Argued October 25, 1892
Decided November 29, 1892
Delos McCurdy for appellant.
Lewis Sanders for respondent.
Under the will of James T. Soutter who died February 8, 1873, his son Robert Soutter took one-tenth part of the residue of his estate remaining after payment of debts. Under the will of Robert Soutter, the son, who died July 15, 1873, his wife, Charlotte Soutter, now the Duchesse D'Auxy, took his household furniture and one-half of his residuary estate, real and personal. The Duchesse D'Auxy thereafter became entitled on the death of her husband, under his will, to one-half of her husband's interest unadministered, in the estate of James T. Soutter.
The interest of the Duchesse D'Auxy was assignable. The instrument of August 17, 1887, executed by her to Cranston, purported to be an absolute assignment and transfer by her to Cranston of all her interest derived under the will of Robert Soutter, excepting her interest in the household furniture. But concurrently with its execution Cranston executed and delivered to the Duchesse D'Auxy a defeasance, reciting that she had sold and assigned at that date (Aug. 17, 1887) to him, her interest in the estate of Robert Soutter, and containing an agreement on his part, that out of the moneys realized from the sale of such interest, or from the settlement of any suits or actions (referred to in the assignment to him), he would first reserve $2,250, with interest and any expenses, and give the balance to her, together with all interest remaining undisposed of after his reimbursement.

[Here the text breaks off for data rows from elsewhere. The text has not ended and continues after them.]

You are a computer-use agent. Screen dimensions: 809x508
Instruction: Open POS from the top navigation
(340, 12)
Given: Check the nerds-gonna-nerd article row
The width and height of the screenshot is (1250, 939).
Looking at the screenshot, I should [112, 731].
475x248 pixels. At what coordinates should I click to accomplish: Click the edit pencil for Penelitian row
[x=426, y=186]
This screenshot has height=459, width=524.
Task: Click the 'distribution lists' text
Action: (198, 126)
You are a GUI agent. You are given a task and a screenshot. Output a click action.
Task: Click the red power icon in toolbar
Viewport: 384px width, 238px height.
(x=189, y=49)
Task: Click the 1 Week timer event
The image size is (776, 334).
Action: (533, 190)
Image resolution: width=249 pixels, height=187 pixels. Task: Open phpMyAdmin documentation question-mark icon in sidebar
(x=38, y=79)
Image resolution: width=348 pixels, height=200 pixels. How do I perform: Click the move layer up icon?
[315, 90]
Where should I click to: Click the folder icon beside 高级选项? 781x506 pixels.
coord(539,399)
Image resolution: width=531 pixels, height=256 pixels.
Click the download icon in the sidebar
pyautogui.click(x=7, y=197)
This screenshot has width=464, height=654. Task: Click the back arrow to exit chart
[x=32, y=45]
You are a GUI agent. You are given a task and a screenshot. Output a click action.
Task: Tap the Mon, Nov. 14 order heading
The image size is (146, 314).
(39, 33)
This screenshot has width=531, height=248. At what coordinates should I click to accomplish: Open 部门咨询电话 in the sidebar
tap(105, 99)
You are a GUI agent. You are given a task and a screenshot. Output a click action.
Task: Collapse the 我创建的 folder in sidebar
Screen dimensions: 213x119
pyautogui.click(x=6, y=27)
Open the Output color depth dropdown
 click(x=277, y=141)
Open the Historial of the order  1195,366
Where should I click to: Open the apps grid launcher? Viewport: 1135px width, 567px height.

There can be no doubt that the assignment to Cranston embraced whatever interest the Duchesse D'Auxy had in the undistributed share of Robert Soutter in the estate of his father under his will. This share was property owned by Robert Soutter at his death and passed under his will, and the Duchesse D'Auxy, as legatee thereunder, was entitled to one-half of his estate. Her assignment, therefore, to Cranston, of her interest under the will of her husband, Robert Soutter, passed whatever she would be entitled to receive out of any money due or payable to Robert Soutter's estate from the estate of his father, under the father's will.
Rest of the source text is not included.